CDF: "The homosexual inclination is...'objectively disordered' and homosexual practices are 'sins gravely contrary to chastity'." (no.4)
There is no mention in Dr Ivereigh's blog-post to homosexuality as a disorder nor to the wrongness of homosexual acts. This omission is squarely contrary to the next paragraph of the CDF's document which says:
"Moral conscience requires that, in every occasion, Christians give witness to the whole moral truth, [for example] stating clearly the immoral nature of [homosexual] unions..." (no.5)
Dr Ivereigh wrote:
"It is right that people who commit themselves – lovingly, sometimes even sexually – to each other, and express that in stability and commitment, to have inheritance and hospital-visiting rights, tax breaks and the like."
Yet the CDF explicitly rejects that claim:
"Nor is the argument valid according to which legal recognition of homosexual unions is necessary to avoid situations in which cohabiting homosexual persons, simply because they live together, might be deprived of real recognition of their rights as persons and citizens." (no.9)
The final paragraph of the CDF's document says:
"Legal recognition of homosexual unions or placing them on the same level as marriage would mean...the approval of deviant behaviour..." (no.11)
Again, by the use of the word "or", the CDF made clear that the Catholic Church condemns civil partnerships between homosexuals per se and not only where such unions are "plac[ed] on the same level as marriage." One of the bases of this condemnation is "the approval of deviant behaviour", about which Dr Ivereigh's blog-post is silent.

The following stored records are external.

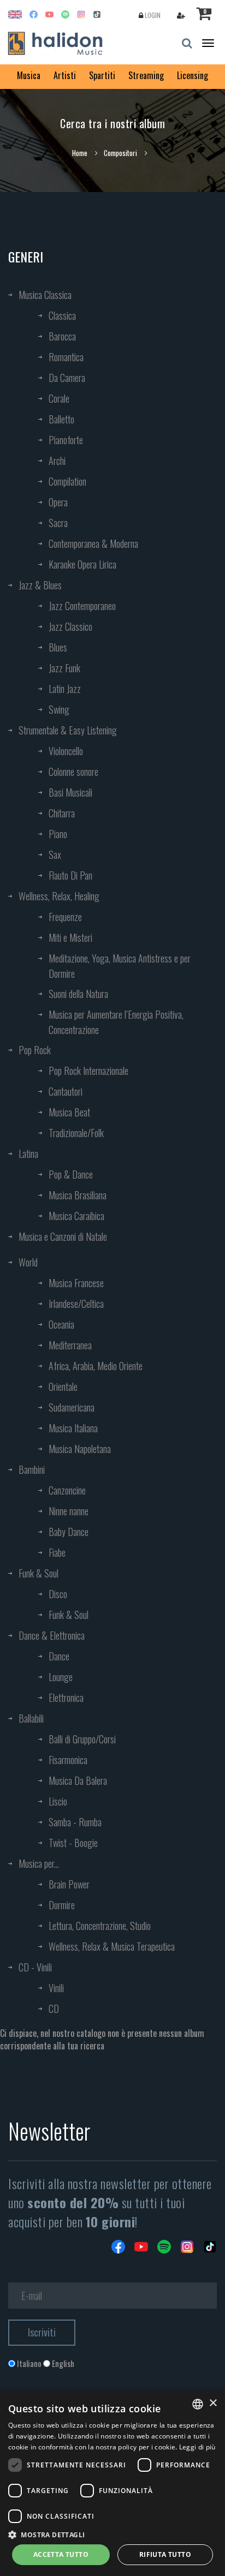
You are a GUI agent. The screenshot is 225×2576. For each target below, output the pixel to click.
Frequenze (65, 917)
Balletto (61, 419)
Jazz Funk (64, 668)
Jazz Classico (70, 626)
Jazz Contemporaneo (82, 606)
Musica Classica (45, 295)
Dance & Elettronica (52, 1635)
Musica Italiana (73, 1428)
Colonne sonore (73, 771)
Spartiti (102, 75)
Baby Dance (68, 1532)
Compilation (67, 481)
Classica (62, 315)
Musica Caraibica (76, 1216)
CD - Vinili (35, 1967)
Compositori (120, 152)
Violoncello (66, 751)
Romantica (66, 357)
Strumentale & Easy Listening (68, 730)
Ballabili (31, 1718)
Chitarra (62, 813)
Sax (55, 854)
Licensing (192, 75)
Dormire (62, 1905)
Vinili (56, 1988)
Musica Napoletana (80, 1449)
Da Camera (67, 377)
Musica (28, 75)
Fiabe (57, 1552)
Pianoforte (66, 440)
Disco (58, 1594)
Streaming (146, 75)
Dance (59, 1656)
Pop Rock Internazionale (88, 1070)
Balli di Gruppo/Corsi (82, 1739)
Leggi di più (197, 2447)
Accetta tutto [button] (60, 2554)
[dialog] (112, 2483)
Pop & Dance (71, 1174)
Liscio (58, 1801)
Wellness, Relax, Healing (59, 896)
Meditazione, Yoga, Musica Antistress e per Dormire (120, 966)
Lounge (61, 1677)
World (28, 1262)
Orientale (63, 1386)
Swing (59, 709)
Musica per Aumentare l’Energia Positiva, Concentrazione (116, 1022)
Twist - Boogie (73, 1843)
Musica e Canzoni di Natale (63, 1236)
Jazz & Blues (40, 585)
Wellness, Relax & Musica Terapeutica (112, 1946)
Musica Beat (69, 1112)
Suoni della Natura (78, 994)
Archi (57, 460)
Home (79, 152)
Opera (58, 502)
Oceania (61, 1324)
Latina (28, 1153)
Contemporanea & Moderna (93, 543)
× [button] (213, 2403)
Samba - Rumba (75, 1822)
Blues (58, 647)
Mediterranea (70, 1345)
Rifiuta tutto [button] (165, 2554)
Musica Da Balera (78, 1780)
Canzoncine (67, 1490)
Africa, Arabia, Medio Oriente (96, 1366)
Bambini (32, 1469)
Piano (58, 834)
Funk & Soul (38, 1573)
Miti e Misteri (70, 937)
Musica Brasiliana (77, 1195)
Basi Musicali (70, 792)
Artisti (65, 75)
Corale (59, 398)
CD (54, 2008)
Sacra (58, 523)
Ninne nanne (68, 1511)
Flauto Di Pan (70, 875)
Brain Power (69, 1884)
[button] (112, 2534)
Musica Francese (76, 1283)
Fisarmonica (68, 1760)
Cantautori (65, 1091)
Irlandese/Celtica (76, 1303)
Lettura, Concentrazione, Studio (100, 1925)
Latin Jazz (65, 689)
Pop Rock (35, 1050)
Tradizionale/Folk (76, 1133)
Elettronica (66, 1697)
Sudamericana (71, 1407)
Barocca (62, 336)
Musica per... (39, 1863)
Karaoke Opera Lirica (82, 564)
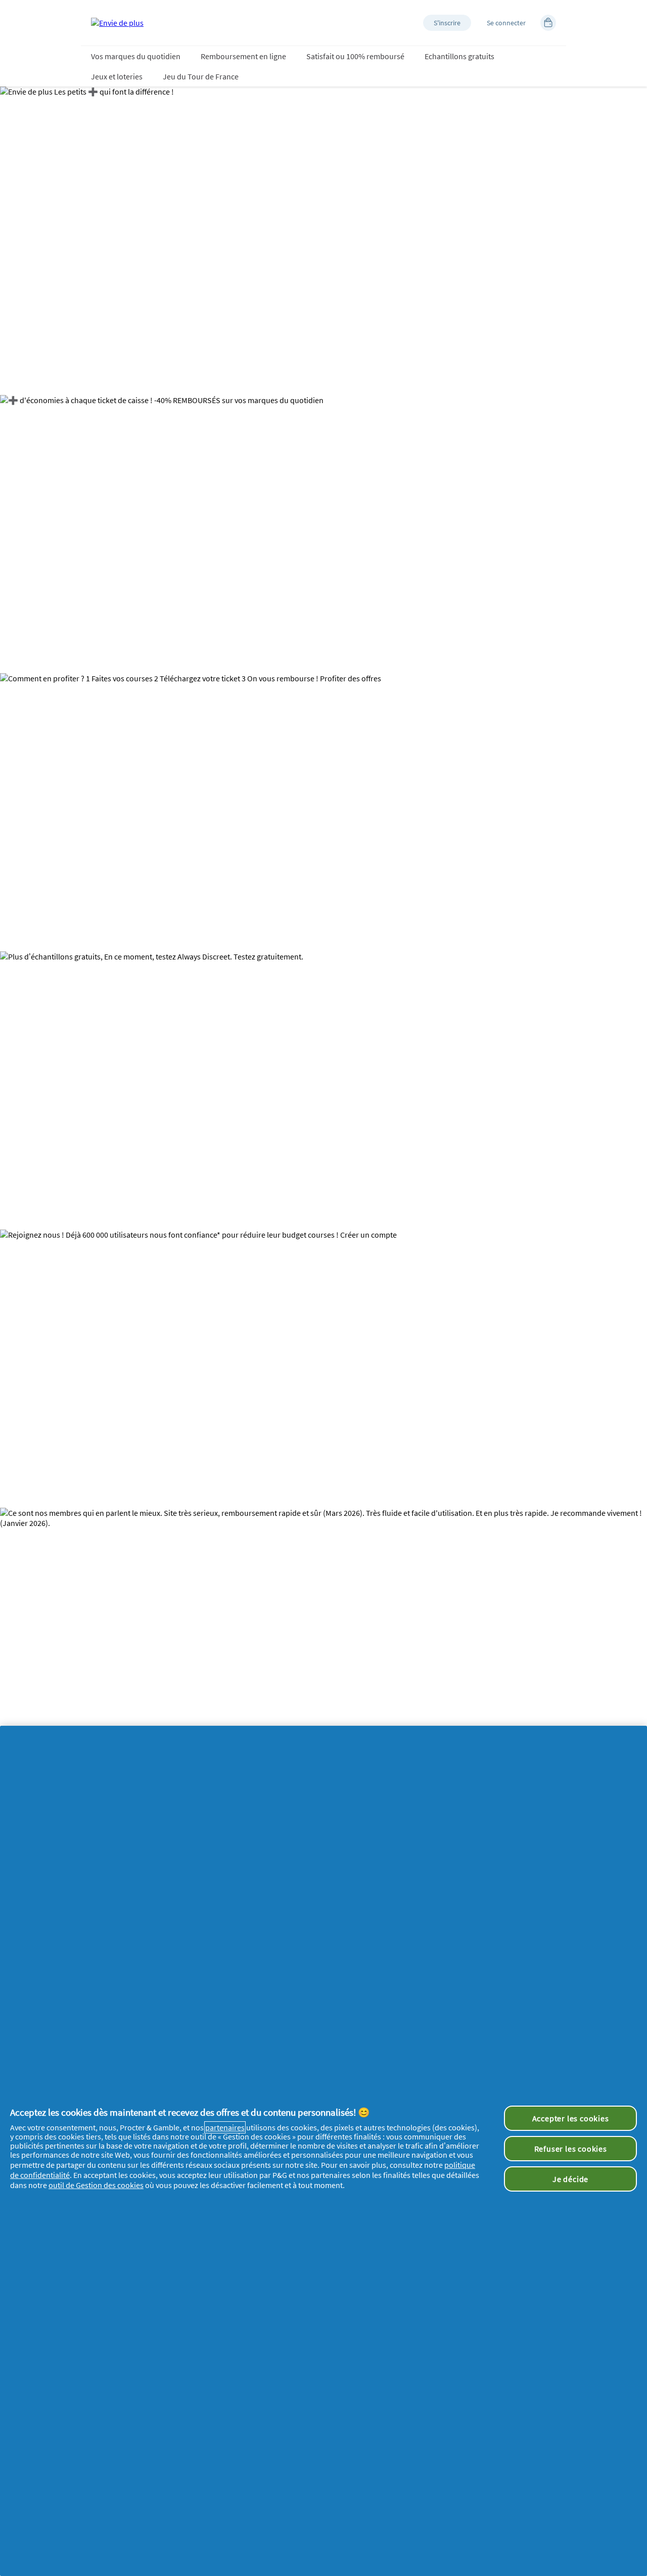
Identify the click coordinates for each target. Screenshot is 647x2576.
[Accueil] (117, 23)
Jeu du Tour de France (201, 76)
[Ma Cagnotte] (548, 23)
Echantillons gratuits (459, 56)
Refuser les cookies (570, 2149)
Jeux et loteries (117, 76)
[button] (447, 23)
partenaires (225, 2127)
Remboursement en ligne (243, 56)
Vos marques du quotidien (135, 56)
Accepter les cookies (570, 2118)
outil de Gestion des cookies (96, 2185)
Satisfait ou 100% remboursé (355, 56)
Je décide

Elsewhere, Dr Ivereigh has defamed as "pharisees" those faithful pro-life/pro-family Catholics who have had the temerity to point out how some of his opinions on sexual ethics deviate from Catholic teaching. This, of course, is an old trick from The Tablet, of which Dr Ivereigh was the deputy editor and to which he remains unswervingly loyal. I wonder whether the next time Dr Ivereigh prays to Blessed Mother Teresa of Calcutta, he will tell her that she, too, is a pharisee? The Good Counsel Network has just published a letter by a Jesuit priest, written on her behalf and signed by her, which upholds the Catholic Church's perennial condemnation of all condom use, including for prophylaxis. Dr Ivereigh has voiced frequently his dissent from that condemnation, even saying that school-children should be taught the benefits of condom use and claiming that urging HIV+ fornicators to use condoms is now Catholic pastoral practice.

Dr Ivereigh's high-profile roles in the Catholic world gives his thinking the false impression of a model of Catholic orthodoxy. This in turn threatens to mislead the faithful, including Catholic eduationalists. That is why it is high time for faithful pro-life/pro-family Catholics in Catholic organisations in which Dr Ivereigh has roles to act to remove him from those roles.


And why is the Catholic Church's teaching on sexual ethics (and Dr Ivereigh's dissent from that teaching) important specifically for the pro-life movement? The late Pope John Paul II, the great pro-life champion, taught in no. 97 of his 1995 encyclical Evangelium Vitae that it is an illusion to think that we can build a true culture of human life if we do not offer adolescents and young adults an authentic education in sexuality, and in love, and the whole of life according to their true meaning and in their close interconnection.